Problem requirements
From first line to last, give the material again unchanged.

Source information

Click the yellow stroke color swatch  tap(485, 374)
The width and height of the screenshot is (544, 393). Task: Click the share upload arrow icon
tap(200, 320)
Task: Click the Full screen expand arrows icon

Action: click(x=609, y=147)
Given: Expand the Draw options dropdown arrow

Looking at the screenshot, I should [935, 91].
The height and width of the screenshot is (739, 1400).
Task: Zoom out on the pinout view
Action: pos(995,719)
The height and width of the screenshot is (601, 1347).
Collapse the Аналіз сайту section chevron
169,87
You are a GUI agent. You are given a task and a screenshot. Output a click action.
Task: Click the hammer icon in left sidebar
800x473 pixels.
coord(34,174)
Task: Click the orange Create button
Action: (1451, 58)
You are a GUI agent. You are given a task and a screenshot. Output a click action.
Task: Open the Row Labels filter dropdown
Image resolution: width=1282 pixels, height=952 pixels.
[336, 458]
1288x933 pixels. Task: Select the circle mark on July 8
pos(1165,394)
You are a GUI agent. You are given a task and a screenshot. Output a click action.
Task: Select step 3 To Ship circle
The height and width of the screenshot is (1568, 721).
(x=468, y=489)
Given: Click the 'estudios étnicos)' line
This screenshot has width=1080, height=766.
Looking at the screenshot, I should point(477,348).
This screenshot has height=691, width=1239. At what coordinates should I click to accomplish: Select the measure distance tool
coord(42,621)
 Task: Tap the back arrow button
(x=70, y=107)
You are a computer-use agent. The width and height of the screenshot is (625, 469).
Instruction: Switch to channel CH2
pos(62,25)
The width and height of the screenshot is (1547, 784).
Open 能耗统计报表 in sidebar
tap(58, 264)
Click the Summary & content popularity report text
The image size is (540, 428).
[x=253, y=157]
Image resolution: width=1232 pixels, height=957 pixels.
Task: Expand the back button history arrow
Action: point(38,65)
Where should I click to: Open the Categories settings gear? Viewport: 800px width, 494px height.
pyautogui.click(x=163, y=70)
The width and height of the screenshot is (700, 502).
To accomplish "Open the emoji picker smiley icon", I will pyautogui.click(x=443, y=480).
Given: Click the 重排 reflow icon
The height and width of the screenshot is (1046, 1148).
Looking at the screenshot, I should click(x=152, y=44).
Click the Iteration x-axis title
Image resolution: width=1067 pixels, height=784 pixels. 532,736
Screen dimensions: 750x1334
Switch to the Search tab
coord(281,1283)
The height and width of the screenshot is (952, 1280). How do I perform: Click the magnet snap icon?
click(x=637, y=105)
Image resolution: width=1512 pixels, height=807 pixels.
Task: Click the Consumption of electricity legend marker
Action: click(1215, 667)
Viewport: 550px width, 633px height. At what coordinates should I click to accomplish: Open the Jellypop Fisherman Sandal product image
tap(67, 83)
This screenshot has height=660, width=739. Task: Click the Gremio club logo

Output of the task
Click the yellow stroke color swatch  tap(485, 374)
The width and height of the screenshot is (544, 393). Task: Click the share upload arrow icon
tap(200, 320)
Task: Click the Full screen expand arrows icon

Action: click(x=609, y=147)
Given: Expand the Draw options dropdown arrow

Looking at the screenshot, I should [935, 91].
The height and width of the screenshot is (739, 1400).
Task: Zoom out on the pinout view
Action: pos(995,719)
The height and width of the screenshot is (601, 1347).
Collapse the Аналіз сайту section chevron
169,87
You are a GUI agent. You are given a task and a screenshot. Output a click action.
Task: Click the hammer icon in left sidebar
800x473 pixels.
coord(34,174)
Task: Click the orange Create button
Action: (1451, 58)
You are a GUI agent. You are given a task and a screenshot. Output a click action.
Task: Open the Row Labels filter dropdown
Image resolution: width=1282 pixels, height=952 pixels.
[336, 458]
1288x933 pixels. Task: Select the circle mark on July 8
pos(1165,394)
You are a GUI agent. You are given a task and a screenshot. Output a click action.
Task: Select step 3 To Ship circle
The height and width of the screenshot is (1568, 721).
(x=468, y=489)
Given: Click the 'estudios étnicos)' line
This screenshot has width=1080, height=766.
Looking at the screenshot, I should point(477,348).
This screenshot has height=691, width=1239. At what coordinates should I click to accomplish: Select the measure distance tool
coord(42,621)
 Task: Tap the back arrow button
(x=70, y=107)
You are a computer-use agent. The width and height of the screenshot is (625, 469).
Instruction: Switch to channel CH2
pos(62,25)
The width and height of the screenshot is (1547, 784).
Open 能耗统计报表 in sidebar
tap(58, 264)
Click the Summary & content popularity report text
The image size is (540, 428).
[x=253, y=157]
Image resolution: width=1232 pixels, height=957 pixels.
Task: Expand the back button history arrow
Action: point(38,65)
Where should I click to: Open the Categories settings gear? Viewport: 800px width, 494px height.
pyautogui.click(x=163, y=70)
The width and height of the screenshot is (700, 502).
To accomplish "Open the emoji picker smiley icon", I will pyautogui.click(x=443, y=480).
Given: Click the 重排 reflow icon
The height and width of the screenshot is (1046, 1148).
Looking at the screenshot, I should click(x=152, y=44).
Click the Iteration x-axis title
Image resolution: width=1067 pixels, height=784 pixels. 532,736
Screen dimensions: 750x1334
Switch to the Search tab
coord(281,1283)
The height and width of the screenshot is (952, 1280). How do I perform: Click the magnet snap icon?
click(x=637, y=105)
Image resolution: width=1512 pixels, height=807 pixels.
Task: Click the Consumption of electricity legend marker
Action: click(1215, 667)
Viewport: 550px width, 633px height. At what coordinates should I click to accomplish: Open the Jellypop Fisherman Sandal product image
tap(67, 83)
This screenshot has height=660, width=739. Task: Click the Gremio club logo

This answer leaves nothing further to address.